Before you start to optimize your online presence, as a webmaster it’s important to first test the water and develop an idea of what exactly search engines are looking for in a domain and how exactly they go about it. Great content is one thing, but to get great rankings as well, content needs to be presented in as search engine friendly a way as possible so that Google’s crawlers can interpret and process it correctly. Technical factors and requirements are particularly important to ensure that quality content ranks highly.
Before any traffic can be generated via organic searched in search engines, a domain and its sub-pages must first be stored in the search engine’s index. This process might seem obvious but it is extremely important, and too often neglected by webmasters who fail to understand that Google’s crawlers also have their technical restrictions. For this reason, you should provide the crawlers with as much information as possible to ease their work.
Crawling and indexing budget limitations
There are many reasons for webmasters to keep track of search engines’ progress as they crawl and index content. One of the most important reasons is that Google for instance only allocates a limited crawling and indexing budget to each website or online shop. Resourceful webmasters therefore find a way to technically help crawlers to locate and index their most important documents.
The following errors and problems have a negative effect on crawling and indexing:
Crawl problems – double the work and inaccessibility
Each internet presence is allocated a budget by search engines which defines how much effort and index volume may be expended on the domain. It is therefore important to be efficient in order to squeeze the greatest potential from your domain’s content and performance capacity. Search engine crawlers aim to waste as little effort and energy as possible finding and processing new/edited content. When crawlers can only find content with great effort, this means that fewer documents are processed since so much energy has already been used up locating the domain in the first place. Webmasters should therefore try to avoid the following crawl problems as much as possible:
Long load times
Search engines don’t want to overload web-servers with extra requests, so long load times cause crawls to be interrupted. The process will be resumed at a later date, but interruptions are nevertheless still be avoided.

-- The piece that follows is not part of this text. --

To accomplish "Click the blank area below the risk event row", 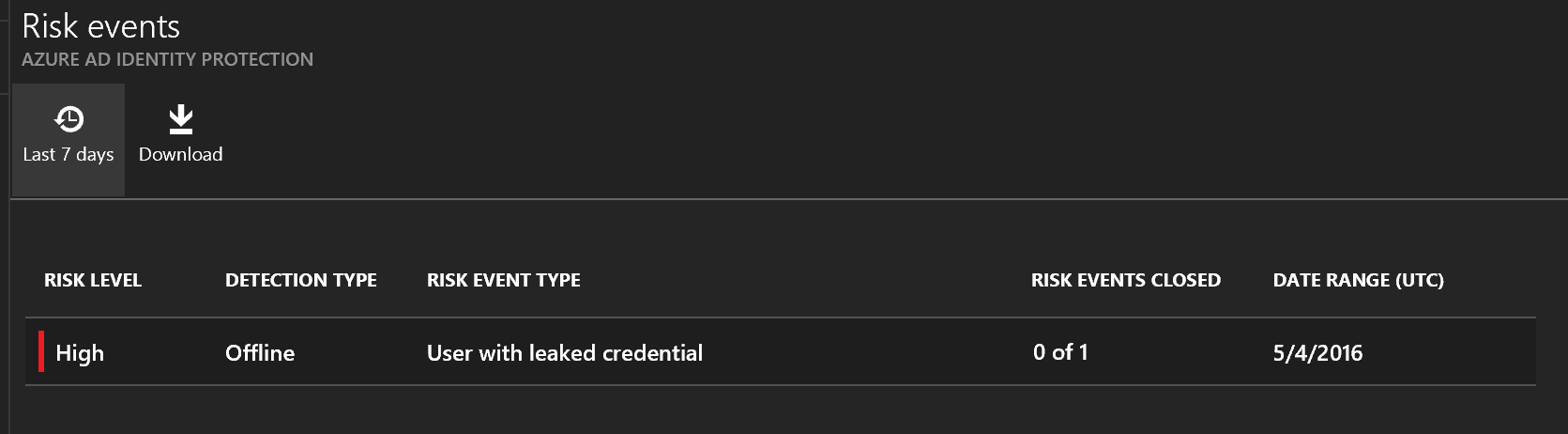I will [x=751, y=410].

The more closely packed together content is placed on a homepage, the easier it is for the crawler to find it. Content buried at deeper levels of the website is harder to detect and may not be found by the crawler at all. Since crawlers use links to find their way to new content, your internal link structure should be good enough to facilitate crawler accessibility.
Difficult to read content
Index budget waste – duplicate content
Duplicate content – identical content found under different URLs – uses up crawling and indexing budgets, since search engines process and index it as well. When webmasters don’t take precautions to prevent the indexing of duplicate content, it not only wastes the crawler’s indexing budget but can also often lead to significant ranking fluctuations. It can also mean that relevant, useful content isn’t indexed since the indexing budget has already been exhausted by double content. Avoid the following:
Https and http
Most online shops use SSL-certified encoded data transfer. But when online shop content is accessible under both http and https, this is duplicate content. The http version of the website should be redirected to the https version using the status code 301, and a new sitemap should be created in webmaster tools so that changes can be noted as quickly and efficiently as possible.
Capital letters in URLs
Many webmasters don’t know that it makes a difference whether URLs are written in caps or not. Differently written URLs can be deemed duplicate content so make a decision and stick with it.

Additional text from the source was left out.